He was waiting for her. Kneeling on one knee in the classic proposal pose. Liz stared at him.
Mike smiled and held out his hand. “Elizabeth Hamilton, will you do me the great honor of becoming my wife? In sickness and in health.” Mischief danced into his eyes and into his smile. “In our present or our future.”
Her heart pounded. Emotions picked her up, shook her, dropped her back into amazement and shock. “I didn’t tell him because I didn’t want to spoil this moment for myself.” She put her hand in Mike’s.
He stood. “The ground’s kind of hard,” he said.
She choked and laughed.
“You haven’t answered my question.”
“Yes,” she said. She searched his face. “Are you sure?”

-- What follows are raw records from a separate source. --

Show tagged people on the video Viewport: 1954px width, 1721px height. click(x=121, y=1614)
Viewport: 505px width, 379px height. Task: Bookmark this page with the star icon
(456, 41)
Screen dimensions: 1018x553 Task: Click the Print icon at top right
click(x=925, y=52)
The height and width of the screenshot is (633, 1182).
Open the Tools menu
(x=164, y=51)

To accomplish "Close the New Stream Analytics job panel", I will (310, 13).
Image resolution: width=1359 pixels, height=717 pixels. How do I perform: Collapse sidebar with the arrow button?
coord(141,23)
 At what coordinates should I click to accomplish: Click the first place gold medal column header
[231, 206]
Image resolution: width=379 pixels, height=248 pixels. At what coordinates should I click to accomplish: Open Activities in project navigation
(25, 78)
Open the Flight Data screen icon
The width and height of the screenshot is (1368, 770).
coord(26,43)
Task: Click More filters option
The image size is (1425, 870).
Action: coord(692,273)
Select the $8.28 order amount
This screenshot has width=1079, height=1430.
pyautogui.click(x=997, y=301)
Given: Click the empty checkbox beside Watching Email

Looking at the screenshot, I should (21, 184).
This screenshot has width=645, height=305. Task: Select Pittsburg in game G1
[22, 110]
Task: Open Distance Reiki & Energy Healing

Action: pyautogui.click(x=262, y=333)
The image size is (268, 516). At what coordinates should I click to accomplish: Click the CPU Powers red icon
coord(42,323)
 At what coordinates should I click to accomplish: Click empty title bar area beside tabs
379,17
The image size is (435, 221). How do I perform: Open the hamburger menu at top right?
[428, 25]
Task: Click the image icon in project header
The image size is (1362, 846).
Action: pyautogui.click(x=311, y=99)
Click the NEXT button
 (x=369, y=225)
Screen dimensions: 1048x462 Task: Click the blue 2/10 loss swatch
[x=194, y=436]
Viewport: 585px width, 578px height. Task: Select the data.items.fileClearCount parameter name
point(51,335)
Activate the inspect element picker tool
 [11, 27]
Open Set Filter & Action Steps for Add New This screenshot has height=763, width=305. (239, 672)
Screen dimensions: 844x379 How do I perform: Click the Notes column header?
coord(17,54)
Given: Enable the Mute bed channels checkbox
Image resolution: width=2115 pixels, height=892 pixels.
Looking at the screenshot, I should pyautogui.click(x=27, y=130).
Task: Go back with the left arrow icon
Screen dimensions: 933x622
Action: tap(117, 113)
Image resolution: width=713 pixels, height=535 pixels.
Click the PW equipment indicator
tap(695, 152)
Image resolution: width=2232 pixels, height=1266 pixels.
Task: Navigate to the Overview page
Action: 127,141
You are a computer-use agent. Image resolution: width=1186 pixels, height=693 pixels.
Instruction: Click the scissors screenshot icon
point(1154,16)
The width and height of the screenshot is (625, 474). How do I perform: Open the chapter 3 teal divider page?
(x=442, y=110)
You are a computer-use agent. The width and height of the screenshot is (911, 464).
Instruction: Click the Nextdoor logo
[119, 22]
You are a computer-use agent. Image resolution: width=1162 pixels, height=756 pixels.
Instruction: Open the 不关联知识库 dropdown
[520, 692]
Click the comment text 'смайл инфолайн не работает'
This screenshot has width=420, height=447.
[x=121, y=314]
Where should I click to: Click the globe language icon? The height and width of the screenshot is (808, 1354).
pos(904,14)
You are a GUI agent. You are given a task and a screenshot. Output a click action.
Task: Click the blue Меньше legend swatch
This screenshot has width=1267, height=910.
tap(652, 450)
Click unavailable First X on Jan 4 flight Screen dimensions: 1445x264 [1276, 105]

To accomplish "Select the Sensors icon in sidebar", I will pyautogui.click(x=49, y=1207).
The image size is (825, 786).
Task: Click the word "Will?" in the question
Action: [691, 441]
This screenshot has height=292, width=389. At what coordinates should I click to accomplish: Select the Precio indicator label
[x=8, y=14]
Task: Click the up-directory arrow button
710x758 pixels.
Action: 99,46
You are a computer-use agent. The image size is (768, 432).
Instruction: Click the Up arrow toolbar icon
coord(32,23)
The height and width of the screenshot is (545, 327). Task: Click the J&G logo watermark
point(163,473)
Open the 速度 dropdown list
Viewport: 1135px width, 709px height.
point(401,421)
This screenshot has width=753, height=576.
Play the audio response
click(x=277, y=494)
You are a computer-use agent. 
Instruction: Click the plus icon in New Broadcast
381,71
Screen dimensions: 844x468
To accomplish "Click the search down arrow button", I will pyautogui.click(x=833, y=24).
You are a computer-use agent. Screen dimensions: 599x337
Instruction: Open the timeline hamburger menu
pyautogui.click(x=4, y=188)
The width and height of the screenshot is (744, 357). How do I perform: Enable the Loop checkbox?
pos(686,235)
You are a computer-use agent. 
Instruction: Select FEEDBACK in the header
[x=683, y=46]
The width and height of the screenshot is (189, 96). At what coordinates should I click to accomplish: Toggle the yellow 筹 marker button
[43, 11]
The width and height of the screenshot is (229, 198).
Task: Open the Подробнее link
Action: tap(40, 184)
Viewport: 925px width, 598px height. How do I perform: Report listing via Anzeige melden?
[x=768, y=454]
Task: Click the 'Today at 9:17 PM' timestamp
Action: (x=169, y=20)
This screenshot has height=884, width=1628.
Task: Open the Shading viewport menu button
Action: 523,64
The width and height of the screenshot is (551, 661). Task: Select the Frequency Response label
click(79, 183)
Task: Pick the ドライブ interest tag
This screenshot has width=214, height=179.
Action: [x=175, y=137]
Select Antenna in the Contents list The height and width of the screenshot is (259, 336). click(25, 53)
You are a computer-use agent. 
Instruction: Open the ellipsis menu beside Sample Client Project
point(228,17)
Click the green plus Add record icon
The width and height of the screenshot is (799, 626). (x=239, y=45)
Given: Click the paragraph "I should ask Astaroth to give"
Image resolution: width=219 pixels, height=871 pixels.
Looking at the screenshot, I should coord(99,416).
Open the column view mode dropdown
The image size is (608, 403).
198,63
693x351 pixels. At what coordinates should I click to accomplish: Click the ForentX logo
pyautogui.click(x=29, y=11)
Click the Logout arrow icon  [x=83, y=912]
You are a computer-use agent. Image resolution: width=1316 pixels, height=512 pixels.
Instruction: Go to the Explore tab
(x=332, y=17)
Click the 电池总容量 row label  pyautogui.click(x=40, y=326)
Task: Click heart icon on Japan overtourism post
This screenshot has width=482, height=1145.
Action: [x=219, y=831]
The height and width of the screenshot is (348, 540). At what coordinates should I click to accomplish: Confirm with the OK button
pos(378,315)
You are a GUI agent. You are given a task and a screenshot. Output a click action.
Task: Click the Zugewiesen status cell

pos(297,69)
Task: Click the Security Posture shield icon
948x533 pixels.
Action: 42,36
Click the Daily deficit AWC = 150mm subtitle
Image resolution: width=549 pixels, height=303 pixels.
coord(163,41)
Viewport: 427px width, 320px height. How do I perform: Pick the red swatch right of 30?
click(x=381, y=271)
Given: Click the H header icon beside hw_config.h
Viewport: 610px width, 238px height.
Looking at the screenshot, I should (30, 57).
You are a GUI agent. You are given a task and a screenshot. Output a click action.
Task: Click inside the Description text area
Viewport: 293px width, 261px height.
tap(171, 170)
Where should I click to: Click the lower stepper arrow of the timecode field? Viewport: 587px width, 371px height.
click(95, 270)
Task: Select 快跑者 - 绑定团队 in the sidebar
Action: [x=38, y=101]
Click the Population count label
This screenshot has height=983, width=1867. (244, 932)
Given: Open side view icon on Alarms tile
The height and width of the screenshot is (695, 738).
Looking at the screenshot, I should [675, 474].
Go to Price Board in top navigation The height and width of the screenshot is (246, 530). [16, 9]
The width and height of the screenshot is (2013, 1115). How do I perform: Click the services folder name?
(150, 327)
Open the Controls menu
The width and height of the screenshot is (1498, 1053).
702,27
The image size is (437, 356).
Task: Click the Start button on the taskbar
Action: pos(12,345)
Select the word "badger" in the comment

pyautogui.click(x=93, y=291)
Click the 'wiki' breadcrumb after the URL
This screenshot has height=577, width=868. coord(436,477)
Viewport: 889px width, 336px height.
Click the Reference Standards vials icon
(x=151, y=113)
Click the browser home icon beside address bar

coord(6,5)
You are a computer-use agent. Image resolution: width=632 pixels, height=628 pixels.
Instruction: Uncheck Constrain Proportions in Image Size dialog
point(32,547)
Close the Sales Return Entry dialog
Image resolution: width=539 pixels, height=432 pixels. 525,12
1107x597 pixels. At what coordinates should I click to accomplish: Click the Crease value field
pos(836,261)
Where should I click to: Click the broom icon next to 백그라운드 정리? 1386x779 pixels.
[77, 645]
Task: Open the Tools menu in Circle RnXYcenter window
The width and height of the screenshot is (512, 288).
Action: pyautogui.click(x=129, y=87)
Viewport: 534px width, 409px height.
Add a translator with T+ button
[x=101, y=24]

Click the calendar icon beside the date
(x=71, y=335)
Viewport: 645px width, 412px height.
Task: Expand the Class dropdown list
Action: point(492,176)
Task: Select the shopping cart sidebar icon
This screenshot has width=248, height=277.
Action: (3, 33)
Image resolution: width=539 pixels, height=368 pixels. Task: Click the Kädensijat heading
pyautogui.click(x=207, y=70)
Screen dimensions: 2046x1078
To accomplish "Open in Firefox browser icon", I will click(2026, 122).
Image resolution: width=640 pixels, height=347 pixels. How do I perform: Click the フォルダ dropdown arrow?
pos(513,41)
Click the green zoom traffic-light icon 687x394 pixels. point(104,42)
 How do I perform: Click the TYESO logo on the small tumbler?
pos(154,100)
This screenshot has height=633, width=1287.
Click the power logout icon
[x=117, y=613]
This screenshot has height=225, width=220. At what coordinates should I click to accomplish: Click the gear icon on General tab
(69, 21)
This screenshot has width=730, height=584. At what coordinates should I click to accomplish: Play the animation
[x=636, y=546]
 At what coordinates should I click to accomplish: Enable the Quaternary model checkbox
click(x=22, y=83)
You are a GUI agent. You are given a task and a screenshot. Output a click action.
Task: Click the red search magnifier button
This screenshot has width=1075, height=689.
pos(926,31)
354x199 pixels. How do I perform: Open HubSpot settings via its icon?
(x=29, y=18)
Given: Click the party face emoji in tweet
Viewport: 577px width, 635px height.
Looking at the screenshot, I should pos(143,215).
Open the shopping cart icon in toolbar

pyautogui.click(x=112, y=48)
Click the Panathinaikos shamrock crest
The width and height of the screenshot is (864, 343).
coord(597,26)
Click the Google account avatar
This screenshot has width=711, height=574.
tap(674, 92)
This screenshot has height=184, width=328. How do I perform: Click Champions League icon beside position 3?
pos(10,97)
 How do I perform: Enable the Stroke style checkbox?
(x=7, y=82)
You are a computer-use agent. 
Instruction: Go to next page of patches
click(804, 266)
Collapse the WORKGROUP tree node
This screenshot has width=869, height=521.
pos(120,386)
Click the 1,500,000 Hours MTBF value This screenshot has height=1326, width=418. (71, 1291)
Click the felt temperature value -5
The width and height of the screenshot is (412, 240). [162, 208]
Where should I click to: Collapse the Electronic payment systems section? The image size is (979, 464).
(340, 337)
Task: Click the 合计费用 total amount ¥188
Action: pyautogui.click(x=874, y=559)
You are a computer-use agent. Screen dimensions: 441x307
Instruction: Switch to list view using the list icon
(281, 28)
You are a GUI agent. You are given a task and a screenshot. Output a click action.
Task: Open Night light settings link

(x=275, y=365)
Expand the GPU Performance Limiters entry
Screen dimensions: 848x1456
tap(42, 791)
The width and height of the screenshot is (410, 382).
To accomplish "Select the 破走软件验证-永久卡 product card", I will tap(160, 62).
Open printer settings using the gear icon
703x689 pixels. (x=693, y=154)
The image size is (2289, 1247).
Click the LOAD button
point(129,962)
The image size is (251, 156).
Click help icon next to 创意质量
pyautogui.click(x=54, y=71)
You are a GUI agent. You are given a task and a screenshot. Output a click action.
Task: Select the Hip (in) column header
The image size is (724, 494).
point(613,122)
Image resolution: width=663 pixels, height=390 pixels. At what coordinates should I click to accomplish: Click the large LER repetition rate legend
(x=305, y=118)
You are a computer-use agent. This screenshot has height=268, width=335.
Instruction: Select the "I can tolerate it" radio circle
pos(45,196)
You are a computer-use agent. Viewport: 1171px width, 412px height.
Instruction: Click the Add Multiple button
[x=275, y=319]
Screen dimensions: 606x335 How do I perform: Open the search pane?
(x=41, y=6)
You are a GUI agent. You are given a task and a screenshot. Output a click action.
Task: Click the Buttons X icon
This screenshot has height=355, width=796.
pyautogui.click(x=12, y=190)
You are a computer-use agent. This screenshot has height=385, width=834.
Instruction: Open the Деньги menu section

He smiled and this time the expression was tender. “Very sure,” he murmured. He stroked his thumb along her cheek, then he bent, moving slowly and deliberately, and kissed her.
At the touch of his lips any reservations she still harbored flowed away. It felt right being here with him. It wasn’t just the affirmation from her visit to the future that they had a long and evidently successful relationship, but the look in his eyes before he kissed her. A look that said he was the luckiest man alive because she had just said yes.
As he kissed her she let her body melt into his and mischief drove her as the evidence of how she affected him pushed against her. She pulled his shirt free from the waistband of his jeans, then slid her hands up his warm skin. He made a little sound of protest and pleasure. He deepened the kiss, teasing her lips open with his tongue, then plunging inside. It was her turn to sigh as pleasure took her.
When he lifted his head they were both breathing hard. He glanced around, his eyes gleaming. “Too open, I’m afraid.”
She laughed and cuddled closer. “There’s nobody here but prairie dogs.”
“And our grandson on the other side of that beacon of yours.”
“We could move far enough away that we wouldn’t accidentally roll into the light.”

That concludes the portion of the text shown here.